С тех пор прошло уже много времени. Бофранк не знал, что сталось с Волтцем Вейтлем, и даже не пытался узнать – правда могла оказаться чересчур страшной. Но он часто вспоминал об этом и ловил себя на мысли, что с тех пор так никого и не смог полюбить…
Теперь, в печальной тиши замершего поселка, Бофранк пил и пил, думая о любви человеческой и любви небесной, о прощении грехов – как несчастному Вейтлю, так и иным, кого изничтожают миссерихорды.
Что проку в его разумных сомнениях, о коих сказал он грейсфрате?
Что может сделать он, в самом деле, в таком одиночестве?
Пошатываясь, он покинул свою комнату и вышел во двор, где уже совсем стемнело. Припомнились слова ночного гостя о якобы нависшей над ним угрозе… Полноте, да не сам ли Хаиме Бофранк себе самая страшная угроза?!
Из сгустившегося мрака на него неожиданно посмотрели два страшные зеленые ока. Уж не дьявол ли явился за ним?
Ответом на эти мысли стало громкое мяуканье.
– И домашнюю скотину! – вымолвил Бофранк единственную припомнившуюся строку из услышанной сегодня буллы и пьяно засмеялся.
ГЛАВА СЕДЬМАЯ,
в которой Хаиме Бофранк обнаруживает себя больным, а также появляется долгожданный нюклиет, повествующий о шести разновидностях дьяволов и открывающий некоторые тайны
Когда наступила полночь, он начал свои действия. Он ободрал одного кота и пополам разрубил двух голубок. Потом он вызвал тех трех демонов, которых он выдавал за волхвов, а следом за ними и могучего их Князя, которого он именовал Эпаномон.
Наутро следующего дня прима-конестабль пробудился совершенно разбитым. Голову тяжело было оторвать от подушки, казавшейся желтой от насквозь пропитавшего ее пота, все тело покрывала испарина, а руки непрерывно дрожали. Очевидно, вчера Бофранк застудился, что вкупе с его сердечным недугом дало совсем нежеланную картину.
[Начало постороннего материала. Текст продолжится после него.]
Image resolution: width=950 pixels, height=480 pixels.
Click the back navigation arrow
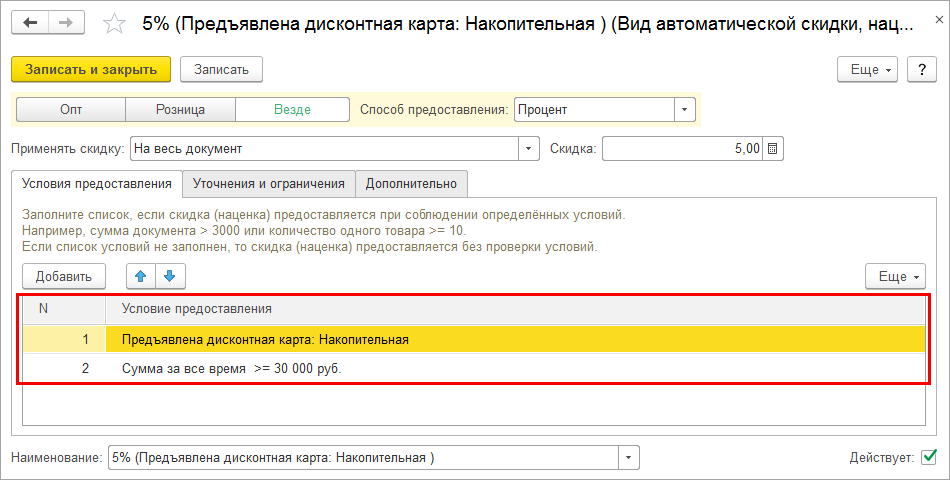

Докончило события белое крепкое вино, которое и в лучшие времена доставляло конестаблю по утрам немало мучений, а ныне и вовсе подорвало его здоровье.
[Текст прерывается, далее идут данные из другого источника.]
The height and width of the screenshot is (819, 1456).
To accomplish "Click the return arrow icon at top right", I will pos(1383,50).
Я болен, чую смертный хлад, Чем болен, мне не говорят, Врача ищу я наугад, Все их ухватки — Вздор, коль меня не защитят От лихорадки.На сей случай у Бофранка имелся особый порок. Он сорвал подвязку для челюсти, в коей, по обыкновению, спал, дабы рот его не раззевался во сне самым неприличным образом, и подергал за шнур. На зов пришел толстый парень – конестабль не уставал поражаться, сколько у старосты слуг, ибо почти никогда не являлся один и тот же. Бофранк велел парню поискать негодного Акселя и велеть тому принести порошок в синем мешочке.